Cada mañana Aleida abría las ventanas de su casa y dejaba entrar la luz. A veces hablaba sola, como si conversara con los fantasmas del pasado. En esos monólogos íntimos se dirigía tanto a Ernesto como a Fidel, no con reproches, sino con preguntas que el tiempo nunca respondió. ¿Lo hicieron bien? ¿Valió la pena todo lo que perdimos? Cuando llegaba la noche, Aleida solía sentarse frente a un pequeño altar donde guardaba las pocas cosas que aún conservaba de Ernesto.
Una foto, una carta y un reloj detenido a la hora exacta en que supo que ya no volvería. Lo observaba en silencio, sin lágrimas, como quien contempla una herida que aprendió a aceptar. A veces los recuerdos regresaban con fuerza, las risas de los primeros años, las largas conversaciones entre Fidel y Ernesto sobre el futuro, aquella sensación de estar viviendo algo más grande que ellos mismos. Pero luego llegaba el silencio, el eco de las decisiones que separan caminos y cambian destinos.

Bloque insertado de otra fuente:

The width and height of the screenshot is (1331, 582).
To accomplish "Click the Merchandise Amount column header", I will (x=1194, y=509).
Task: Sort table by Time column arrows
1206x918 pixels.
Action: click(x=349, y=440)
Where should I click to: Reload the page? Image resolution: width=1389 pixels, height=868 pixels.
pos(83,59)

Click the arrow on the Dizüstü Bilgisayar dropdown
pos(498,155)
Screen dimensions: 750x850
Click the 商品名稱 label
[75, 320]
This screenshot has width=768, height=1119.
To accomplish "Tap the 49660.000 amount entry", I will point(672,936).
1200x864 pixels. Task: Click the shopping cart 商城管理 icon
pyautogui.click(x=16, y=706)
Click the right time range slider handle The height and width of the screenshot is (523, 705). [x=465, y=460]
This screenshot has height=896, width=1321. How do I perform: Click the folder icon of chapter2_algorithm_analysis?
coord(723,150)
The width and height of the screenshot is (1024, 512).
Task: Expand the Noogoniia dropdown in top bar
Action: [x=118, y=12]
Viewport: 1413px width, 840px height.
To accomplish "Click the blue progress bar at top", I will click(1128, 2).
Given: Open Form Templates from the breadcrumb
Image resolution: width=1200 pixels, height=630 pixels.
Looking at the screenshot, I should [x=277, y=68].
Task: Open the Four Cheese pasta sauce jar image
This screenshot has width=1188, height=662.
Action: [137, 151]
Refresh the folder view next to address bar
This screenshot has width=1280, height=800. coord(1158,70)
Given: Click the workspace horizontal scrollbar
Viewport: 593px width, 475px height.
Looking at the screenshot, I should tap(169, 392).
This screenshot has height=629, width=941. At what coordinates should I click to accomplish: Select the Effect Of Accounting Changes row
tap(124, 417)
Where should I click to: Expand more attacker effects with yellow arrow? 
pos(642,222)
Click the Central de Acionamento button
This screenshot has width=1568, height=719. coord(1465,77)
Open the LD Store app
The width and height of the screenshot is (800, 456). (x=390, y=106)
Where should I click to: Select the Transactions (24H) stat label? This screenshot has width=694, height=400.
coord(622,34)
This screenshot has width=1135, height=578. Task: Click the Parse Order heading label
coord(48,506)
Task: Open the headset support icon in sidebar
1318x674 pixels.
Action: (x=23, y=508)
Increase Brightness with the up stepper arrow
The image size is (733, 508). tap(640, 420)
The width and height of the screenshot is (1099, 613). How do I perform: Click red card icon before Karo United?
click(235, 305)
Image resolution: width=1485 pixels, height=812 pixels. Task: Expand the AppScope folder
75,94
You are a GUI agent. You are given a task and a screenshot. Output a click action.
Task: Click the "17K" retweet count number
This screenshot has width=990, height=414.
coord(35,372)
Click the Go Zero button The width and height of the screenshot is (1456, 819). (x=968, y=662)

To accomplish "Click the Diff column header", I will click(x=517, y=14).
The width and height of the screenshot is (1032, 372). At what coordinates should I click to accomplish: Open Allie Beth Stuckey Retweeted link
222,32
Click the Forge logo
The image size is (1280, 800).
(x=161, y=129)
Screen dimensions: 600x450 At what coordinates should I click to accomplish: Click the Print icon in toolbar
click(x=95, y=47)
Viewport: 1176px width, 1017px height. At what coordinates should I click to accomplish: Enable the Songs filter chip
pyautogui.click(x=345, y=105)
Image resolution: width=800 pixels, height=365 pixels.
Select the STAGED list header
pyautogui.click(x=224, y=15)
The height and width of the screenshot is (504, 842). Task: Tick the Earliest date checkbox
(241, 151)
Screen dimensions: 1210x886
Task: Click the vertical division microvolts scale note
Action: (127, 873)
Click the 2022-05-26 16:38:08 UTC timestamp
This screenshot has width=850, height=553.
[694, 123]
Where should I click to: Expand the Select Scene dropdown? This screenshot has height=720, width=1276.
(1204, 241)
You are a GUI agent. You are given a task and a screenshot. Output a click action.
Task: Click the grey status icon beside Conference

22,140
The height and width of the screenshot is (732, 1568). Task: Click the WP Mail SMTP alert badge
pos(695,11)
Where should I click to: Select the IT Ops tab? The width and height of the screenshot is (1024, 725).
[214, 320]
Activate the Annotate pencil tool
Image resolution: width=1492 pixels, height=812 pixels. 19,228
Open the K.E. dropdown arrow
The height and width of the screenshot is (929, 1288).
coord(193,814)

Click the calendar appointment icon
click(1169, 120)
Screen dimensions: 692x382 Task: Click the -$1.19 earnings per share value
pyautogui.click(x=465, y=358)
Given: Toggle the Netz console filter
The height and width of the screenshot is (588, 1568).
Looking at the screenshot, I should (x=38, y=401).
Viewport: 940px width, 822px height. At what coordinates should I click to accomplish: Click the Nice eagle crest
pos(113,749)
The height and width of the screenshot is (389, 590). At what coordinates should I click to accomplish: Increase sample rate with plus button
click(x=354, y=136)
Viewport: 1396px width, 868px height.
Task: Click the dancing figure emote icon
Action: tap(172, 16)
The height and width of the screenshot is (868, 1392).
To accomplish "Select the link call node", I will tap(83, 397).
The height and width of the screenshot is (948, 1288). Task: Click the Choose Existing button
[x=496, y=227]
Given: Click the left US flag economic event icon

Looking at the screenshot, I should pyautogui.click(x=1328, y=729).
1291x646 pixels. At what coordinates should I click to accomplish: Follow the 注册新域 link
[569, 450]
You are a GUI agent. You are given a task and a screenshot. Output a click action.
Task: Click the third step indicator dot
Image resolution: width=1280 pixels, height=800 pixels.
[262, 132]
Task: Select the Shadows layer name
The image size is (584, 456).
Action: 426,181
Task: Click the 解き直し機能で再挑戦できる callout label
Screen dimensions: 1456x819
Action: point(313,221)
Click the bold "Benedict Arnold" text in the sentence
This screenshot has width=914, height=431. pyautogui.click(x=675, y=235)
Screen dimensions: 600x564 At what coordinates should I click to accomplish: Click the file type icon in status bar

En una carta que escribió al cumplir 87 años, Aleida dejó una reflexión que resume toda su vida. No hay héroes puros ni villanos absolutos. Hay seres humanos enfrentados a circunstancias que los superan. Esa carta se convirtió en parte de su legado. Muchos la citan como una de las frases más humanas pronunciadas por alguien tan cercana al poder. Sigue recibiendo visitas, respondiendo preguntas, compartiendo su historia con la calma de quien ya no necesita demostrar nada. Mientras tenga voz suele decir, “Seguiré contando lo que vi.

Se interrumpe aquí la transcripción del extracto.